- Born: May 22, 1891 Eleuthera, Bahamas
- Died: June 18, 1963 (aged 72) Miami, Florida USA
- Education: Oskaloosa College
- Church: Saint Agnes Church

= John Culmer =

Father John Edwin Culmer (May 22, 1891 – June 18, 1963) was a Bahamian-born American minister and leader during the civil rights movement, most notable for his work in Miami.

==Early life==
Culmer was born on May 22, 1891. He attended Oskaloosa College, where he received a B.A. in music. He received a bachelor of divinity degree from Bishop Payne Divinity School. He has also received honorary doctorates from Bethune-Cookman College and the Virginia Theological Seminary.

==Career==
After leading a ministry in Tampa, in 1929, Culmer was transferred to the Saint Agnes Church in Miami.

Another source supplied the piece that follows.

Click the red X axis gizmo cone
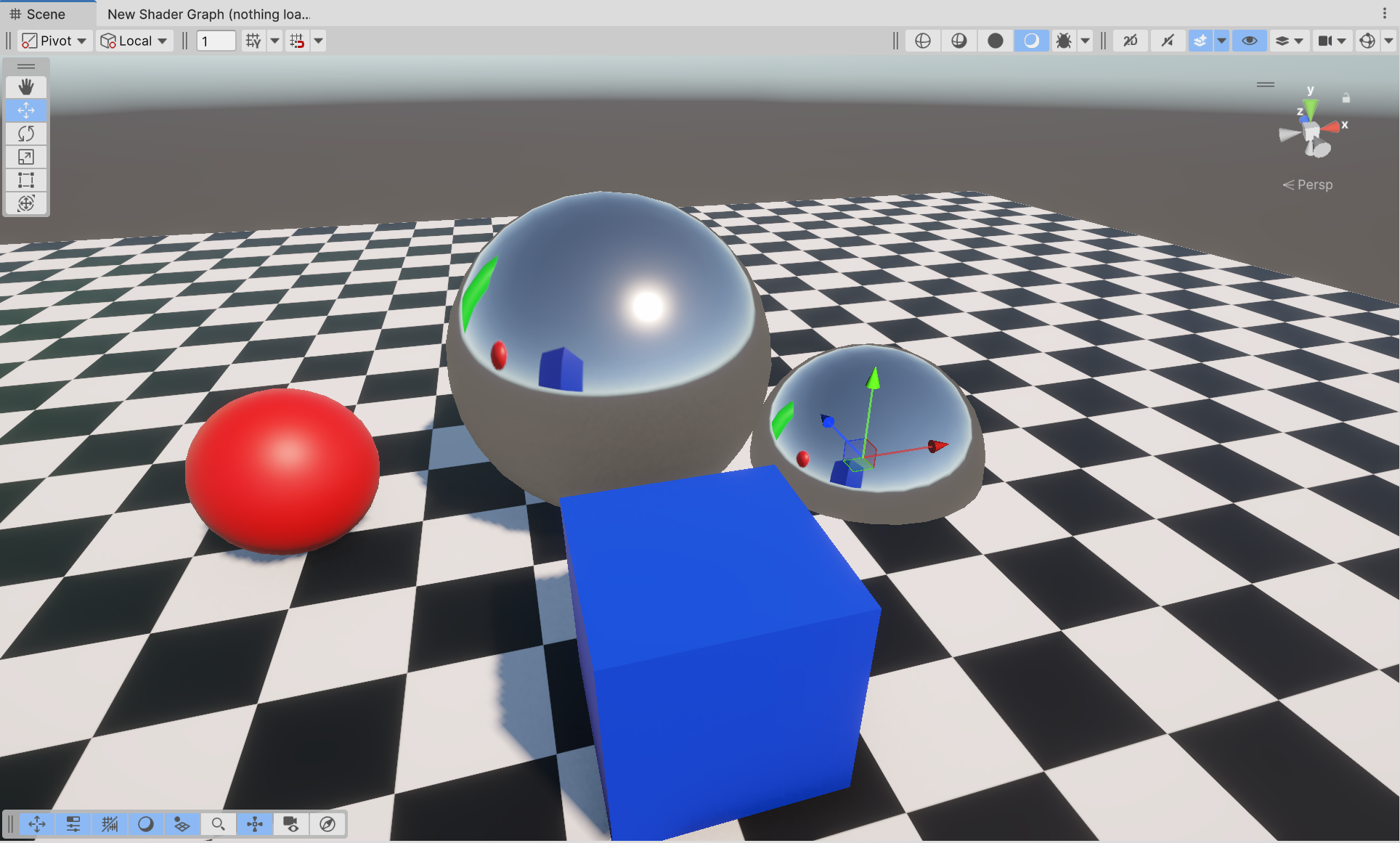1331,127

At the church, Father Culmer helped the poorly established church become one of the most acclaimed congregations in the American South.

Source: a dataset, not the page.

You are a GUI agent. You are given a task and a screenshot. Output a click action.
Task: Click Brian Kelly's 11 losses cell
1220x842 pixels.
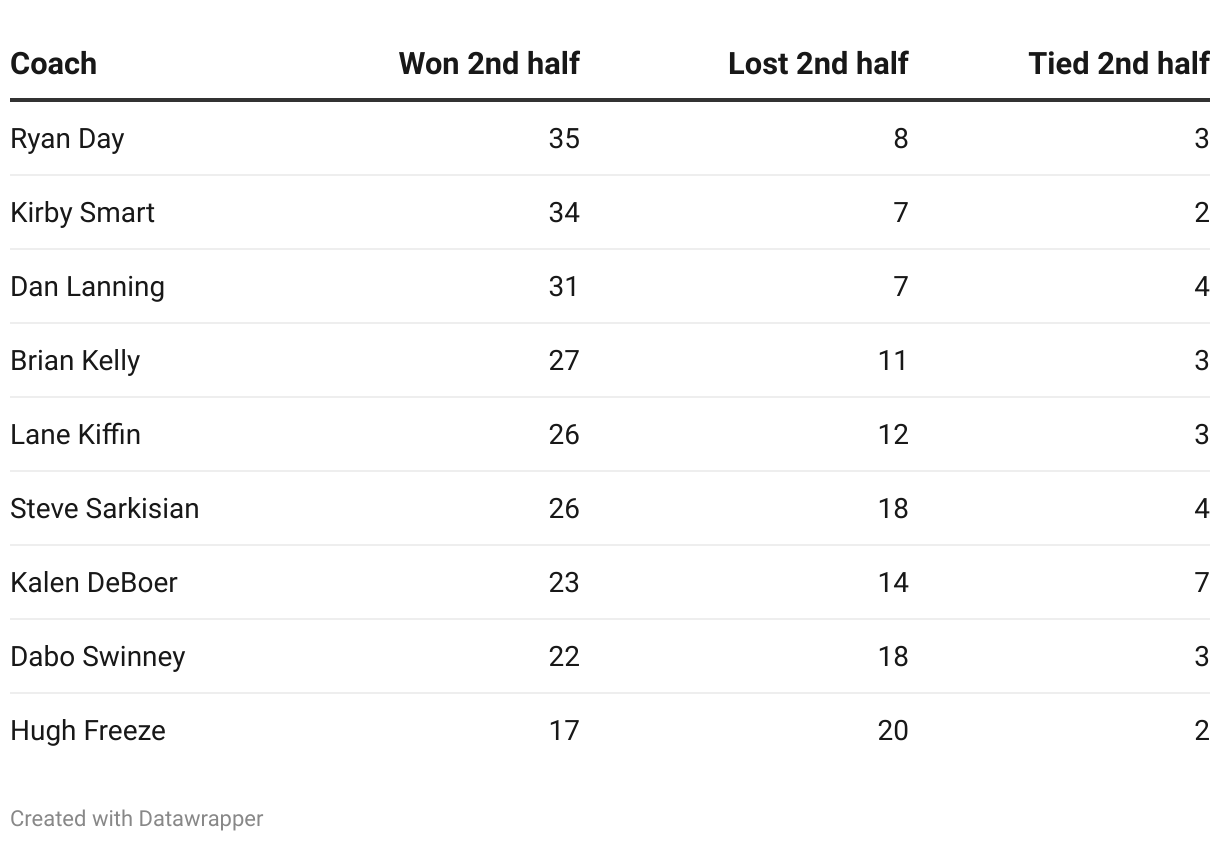pos(893,361)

During his tenure as minister, he served on the Dade County Senior Citizens Board, and headed Miami's Peaceful Integration committee. Culmer also was chairman of the Fact-Finding Committee of the Greater Miami Negro Civic League, where he brought national attention to the deplorable housing and sanitation conditions of African Americans in Miami; this led to the building of the Liberty Square housing project, which opened in 1937.

==Death and legacy==
Culmer died on June 18, 1963. The Culmer Metrorail station is named in his honor.